Sarolangun Regency is a regency of Jambi Province, Indonesia. It is located on the island of Sumatra. It was created on 4 October 1999 by the division of the former Sarolangun Bangko Regency into a new Merangin Regency and this Sarolangun Regency. The regency has an area of 5,935.89 km^{2} and had a population of 246,245 at the 2010 census and 290,047 at the 2020 census; the official estimate as at mid 2025 was 310,679 (comprising 158,026 males and 152,653 females). The administrative centre is at the town of Sarolangun.
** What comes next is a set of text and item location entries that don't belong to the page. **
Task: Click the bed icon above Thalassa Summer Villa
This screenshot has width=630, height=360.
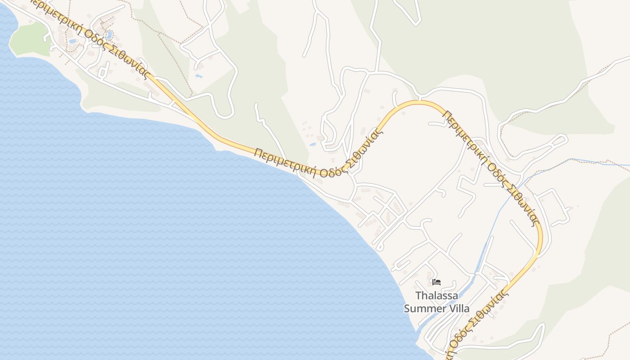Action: (x=436, y=283)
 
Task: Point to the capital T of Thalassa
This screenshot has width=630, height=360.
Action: (x=418, y=296)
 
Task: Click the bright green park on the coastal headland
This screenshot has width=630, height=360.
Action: (x=29, y=40)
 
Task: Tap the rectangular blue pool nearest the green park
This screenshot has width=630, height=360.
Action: (x=72, y=41)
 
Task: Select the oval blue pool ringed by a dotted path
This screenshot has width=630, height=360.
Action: (x=109, y=35)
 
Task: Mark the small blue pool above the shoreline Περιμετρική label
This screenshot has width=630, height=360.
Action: (x=313, y=144)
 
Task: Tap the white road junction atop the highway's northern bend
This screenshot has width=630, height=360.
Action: (x=419, y=98)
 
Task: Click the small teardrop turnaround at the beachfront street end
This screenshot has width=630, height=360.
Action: (x=379, y=247)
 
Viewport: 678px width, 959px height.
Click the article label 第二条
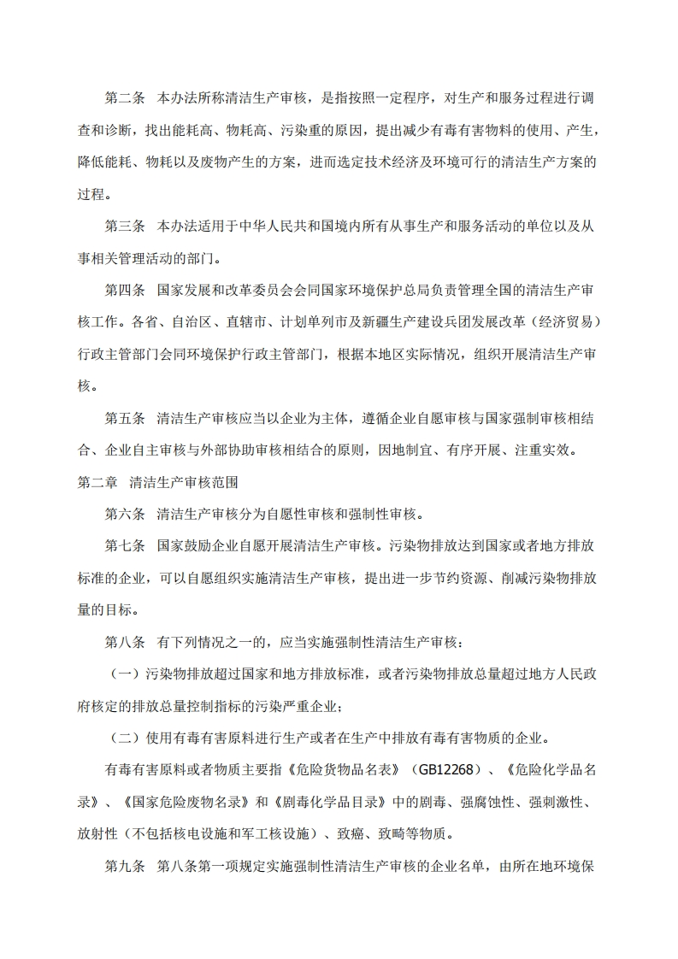click(x=125, y=98)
==Administrative districts==
At the 2020 Census, Sarolangun Regency comprised ten districts (kecamatan), but in 2022 a new Mandiangin Timur (East Mandiangin) District was created from the eastern part of Mandiangin District. The eleven districts are tabulated below with their areas and their populations at the 2010 census and 2020 census, together with the official estimates as at mid 2025. The table also includes the locations of the district administrative centres, the number of administrative villages in each district (a total of 149 rural desa and 16 urban kelurahan), and its post code.

| Kode Wilayah | Name of District (kecamatan) | Area in km^{2} | Pop'n 2010 census | Pop'n 2020 census | Pop'n mid 2025 estimate | Admin centre | No. of villages | Post code |
|---|---|---|---|---|---|---|---|---|
| 15.03.01 | Batang Asai | 991.61 | 16,036 | 18,705 | 19,929 | Pekan Gedang | 23 | 37485 |
| 15.03.02 | Limun | 724.86 | 15,343 | 18,118 | 19,419 | Pulau Pandan | 16 | 37382 |
| 15.03.10 | Cermin Nan Gedang | 405.87 | 10,858 | 13,474 | 14,792 | Lubuk Resam | 10 | 37381 |
| 15.03.05 | Pelawan | 353.88 | 28,138 | 34,224 | 37,210 | Pelawan | 14 | 37482 |
| 15.03.09 | Singkut | 190.74 | 36,184 | 40,198 | 41,830 | Sungai Benteng | 13 ^{(a)} | 37483 |
| 15.03.03 | (Kota) Sarolangun (town district) | 284.33 | 46,098 | 56,900 | 62,307 | Sarolangun | 23 ^{(b)} | 37481 |
| 15.03.08 | Bathin VIII | 327.94 | 18,031 | 21,155 | 22,603 | Limbur Tembesi | 15 ^{(a)} | 37480 |
| 15.03.04 | Pauh | 776.04 | 20,566 | 24,132 | 25,785 | Pauh | 14 ^{(a)} | 37491 |
| 15.03.07 | Air Hitam | 636,76 | 23,757 | 26,011 | 26,877 | Jernih | 9 | 37490 |
| 15.03.06 | Mandiangin | 762.32 | 31,234 | 37,130 | 25,737 | Mandiangin | 18 | 37492 |
| 15.03.11 | Mandiangin Timur (East Mandiangin) | 479.54 | ^{(c)} | ^{(c)} | 14,190 | Butang Baru | 10 | 37492 |
|  | Totals | 5,935.89 | 246,245 | 290,047 | 310,679 | Sarolangun | 165 |  |

Notes: (a) includes one kelurahan (the admin centre). (b) comprises thirteen kelurahan (Aur Gading I, Aur Gading II, Simpang Raya Luar, Simpang Raya Dalam, Dusun Sarolangun, Gunung Kembang, Tanjung Rambai, Pasar Atas Sarolangun, Pasar Bawah Sarolangun, Sarolangun Kembang, Sri Pelayang Ilir, Sukasari I and Sukasari II) and ten desa.
(c) the 2010 and 2020 figures for the new Mandiangin Timur District are included in the totals for Mandiangin District, from which it was cut out in 2022.